Top of Data for the task

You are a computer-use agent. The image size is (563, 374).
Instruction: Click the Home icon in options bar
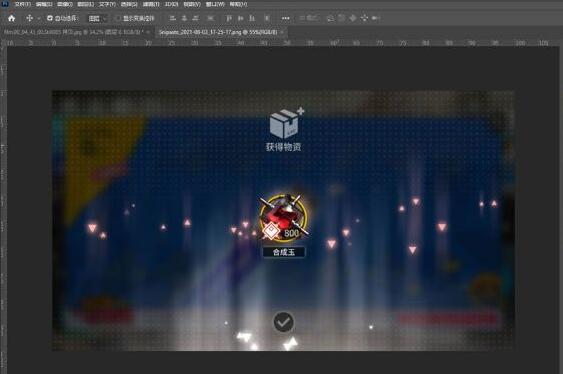click(x=11, y=18)
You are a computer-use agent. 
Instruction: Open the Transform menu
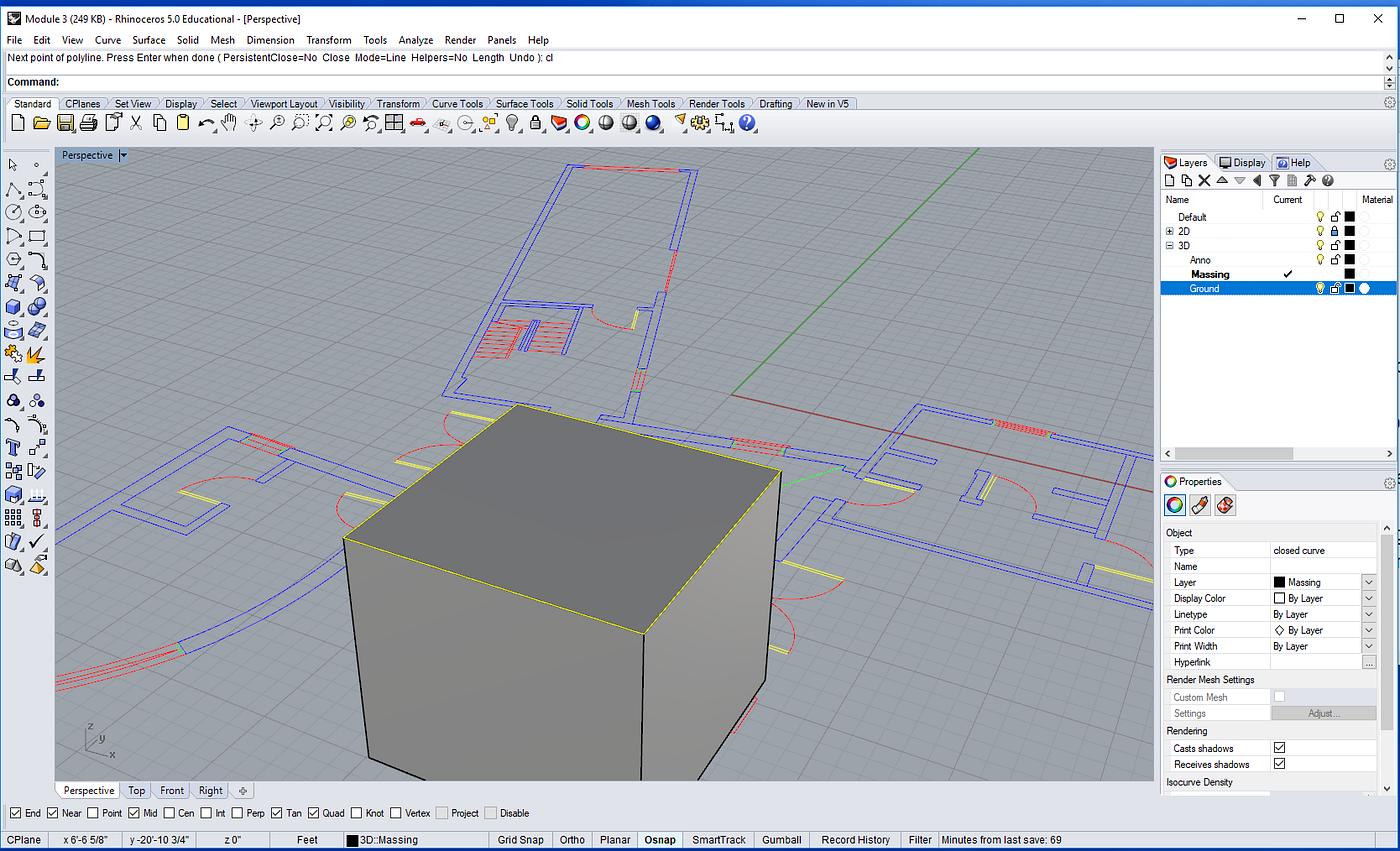pyautogui.click(x=328, y=40)
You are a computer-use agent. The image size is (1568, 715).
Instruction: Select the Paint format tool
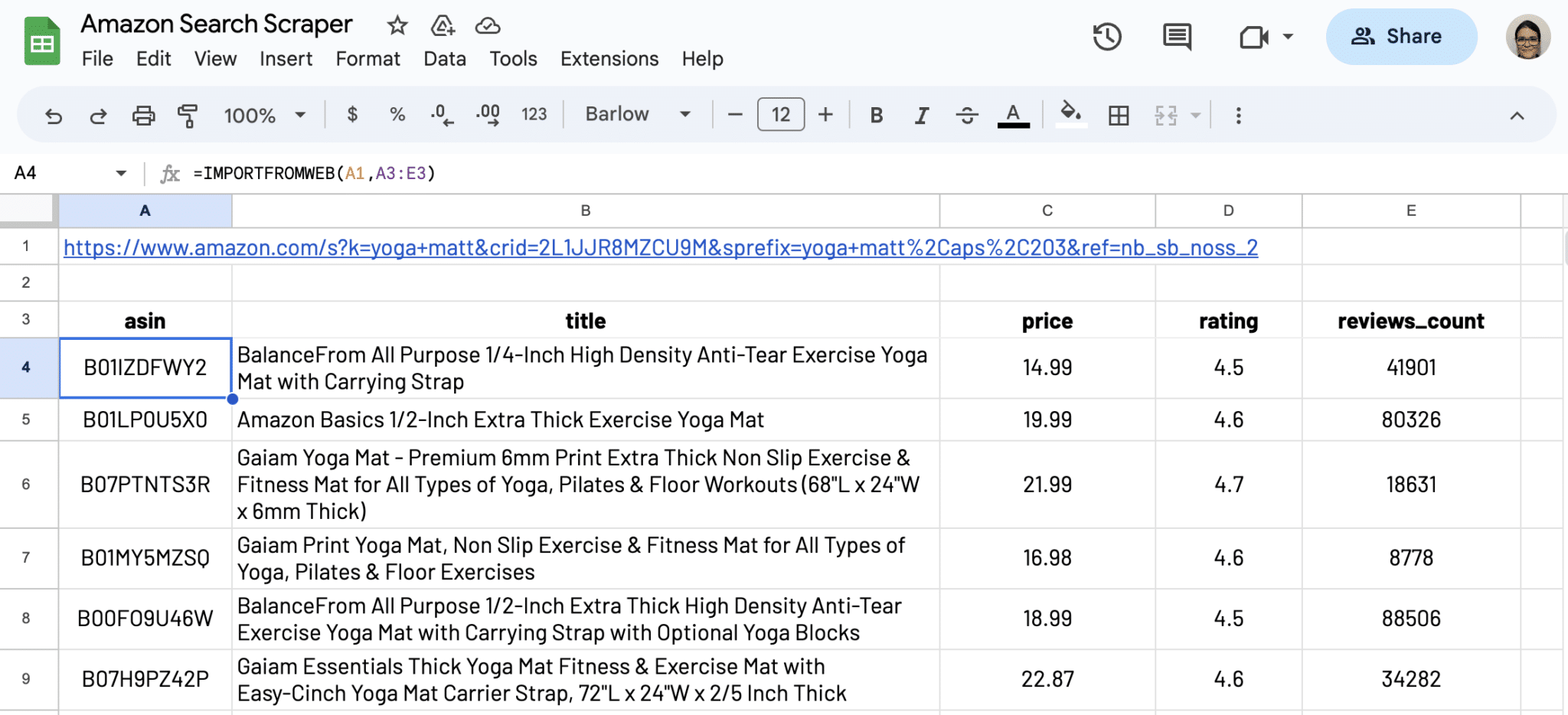click(x=188, y=116)
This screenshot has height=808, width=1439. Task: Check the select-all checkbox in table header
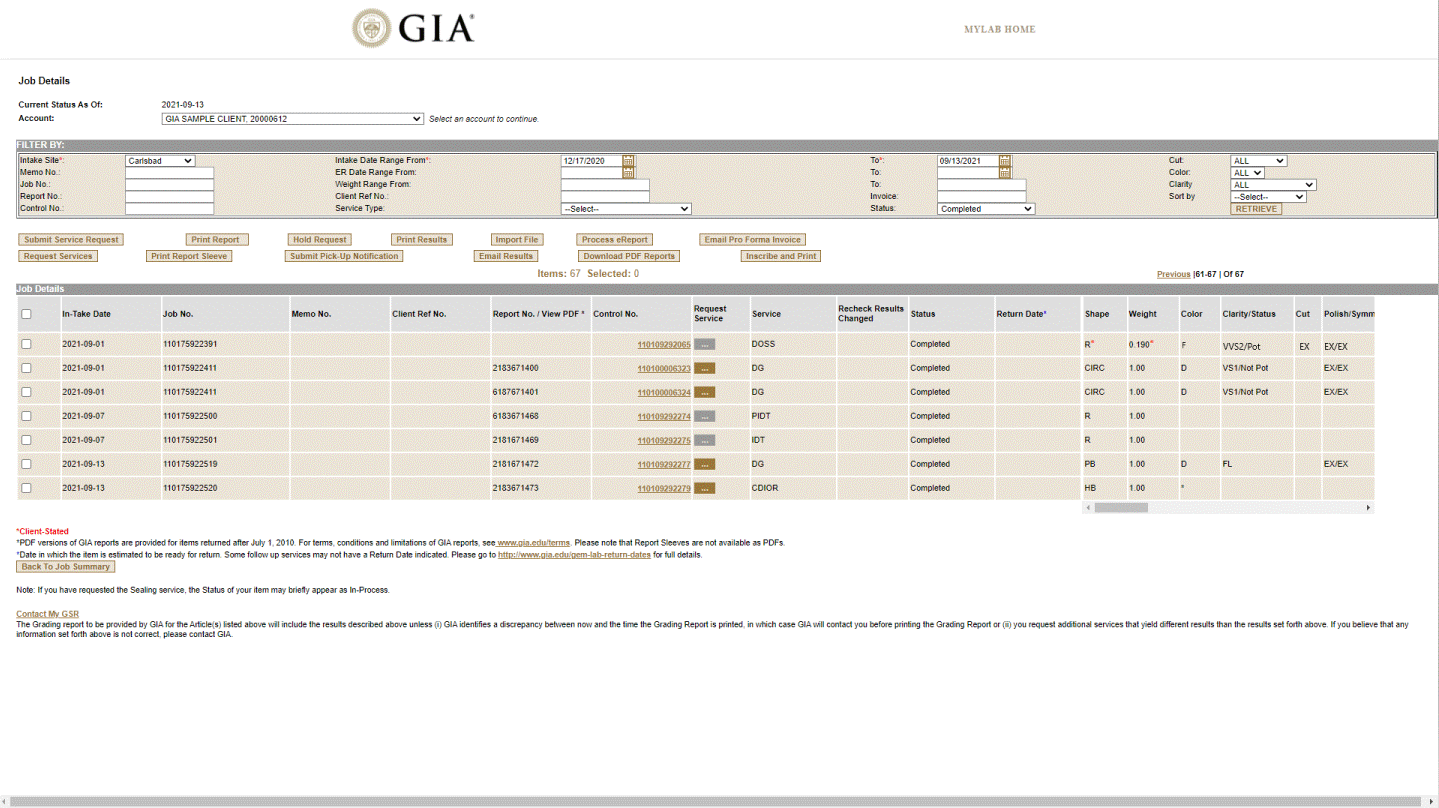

Bottom of Data for the task

● Exercise:
What you return should be all of the material above, exactly, and none of its pictures.

● Result:
You are a computer-use agent. The image size is (563, 374).
Instruction: Click the Home icon in options bar
click(x=11, y=18)
You are a computer-use agent. 
Instruction: Open the Transform menu
pyautogui.click(x=328, y=40)
You are a computer-use agent. The image size is (1568, 715).
Instruction: Select the Paint format tool
click(x=188, y=116)
This screenshot has height=808, width=1439. Task: Check the select-all checkbox in table header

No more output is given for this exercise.